===== Reading text
Making low-voltage energy harvesting practical: Part 1 — The history of energy harvesting

Making low-voltage energy harvesting practical: Part 1 — The history of energy harvesting

Bringing a sleeping giant to life

BY BOB CHAO, CEO
Advanced Linear Devices
www.aldinc.com

Today’s world-wide mantra is for everyone and everything to be wireless and as energy efficient as possible. Suddenly, being tethered to a line source or even a rechargeable battery-pack, is not acceptable.

Engineering has extended battery life to the point we now have the ability to cut the ac power cord for extended hours, in some cases portables units can 24 hours or more before requiring a recharging. Energy harvesting creates the next technology shift giving us the ability to cut, or at least reduce significantly, both the a/c cord and batteries with that will at some point require recharging.

Ultimately, the goal is to be able to capture any number of very low-state energy sources such as photovoltaic, piezoelectric, thermoelectric, wind, biomechanical or even ambient radio frequency (RF) and electromagnetic (EM) radiation harness this currently unused power to run any number of devices and products allowing them to be in a near “always charged” status.

We have come a long way. In the last few years. Energy-harvesting technology has evolved to capture accumulate, store and manage the energy available from these sources. Figure 1 shows the basic concepts of energy harvesting. But it has been a long journey since man first felt the sun’s rays.

Fig. 1:Energy-harvesting overview. (Courtesy of Advanced Linear Devices.)

Thanks to fossil fuels

The interest in harvested energy was given a kick start in the late 1970s when the first energy crunch came about. Suddenly, fledgling technologies such as solar became all the rage, and large-scale wind farms started cropping up as well. Coincidentally, technology had evolved to make this somewhat practical. And contrary to most normal technological development tracks, the dynamics of large-scale wind and solar technology were much easier to implement than micro- and nano-scale technology. It seemed like the planets had aligned to present the ideal combination of circumstances to give birth to the energy-harvesting industry and bring it into the mainstream.
==========
### Written exercise A
According to the energy harvesting article, when did interest in harvested energy get a kick start?
### Written exercise B
From the energy harvesting article, return everything from "BY BOB CHAO, CEO" down to "point require recharging.".
The lines that follow have nothing to do with the energy harvesting article.
===== Supplied information
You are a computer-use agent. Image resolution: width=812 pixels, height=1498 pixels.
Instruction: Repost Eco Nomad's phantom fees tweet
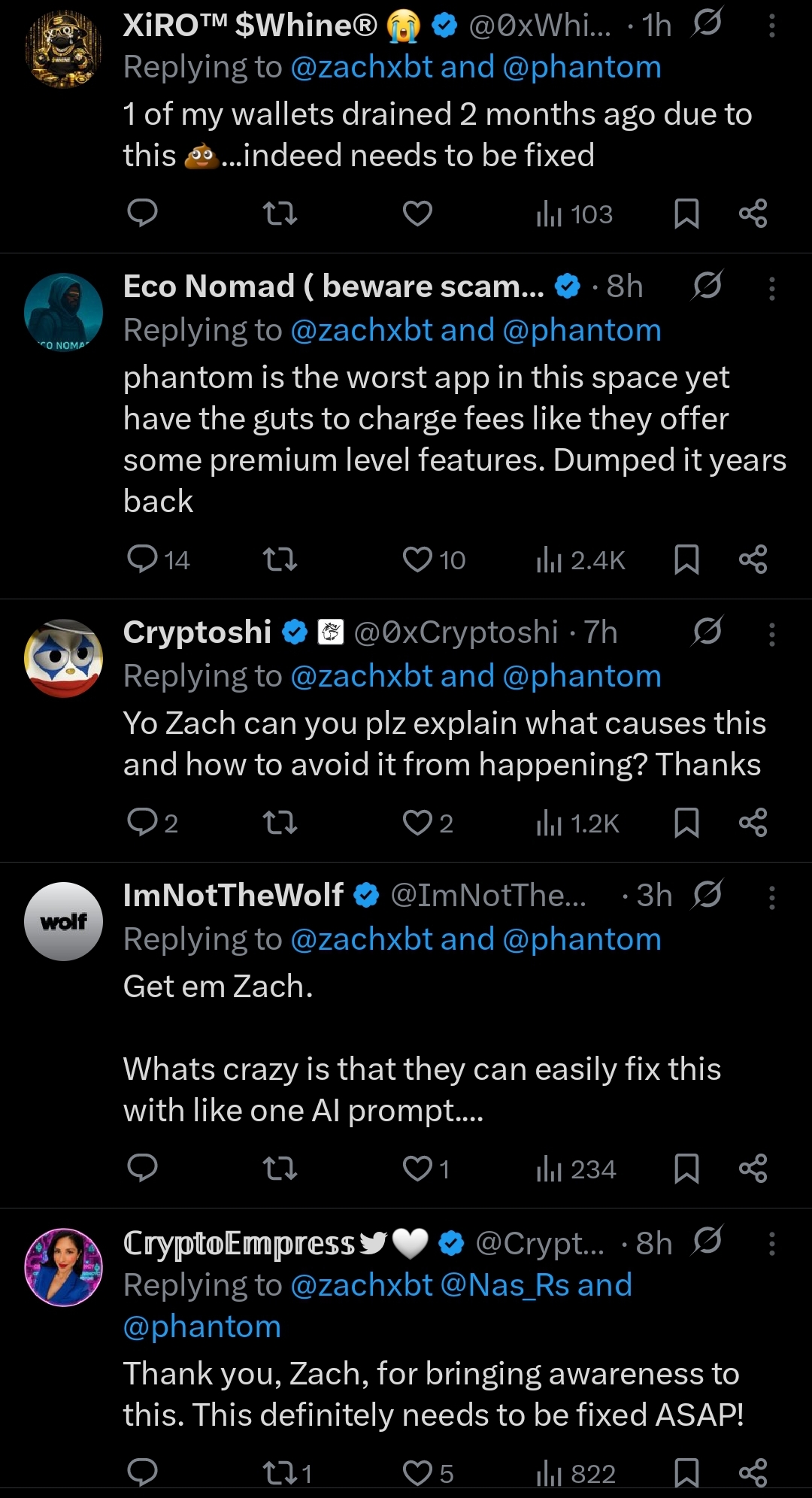(x=280, y=559)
==========
### Task solution A
In the late 1970s, when the first energy crunch came about.

### Task solution B
BY BOB CHAO, CEO
Advanced Linear Devices
www.aldinc.com

Today’s world-wide mantra is for everyone and everything to be wireless and as energy efficient as possible. Suddenly, being tethered to a line source or even a rechargeable battery-pack, is not acceptable.

Engineering has extended battery life to the point we now have the ability to cut the ac power cord for extended hours, in some cases portables units can 24 hours or more before requiring a recharging. Energy harvesting creates the next technology shift giving us the ability to cut, or at least reduce significantly, both the a/c cord and batteries with that will at some point require recharging.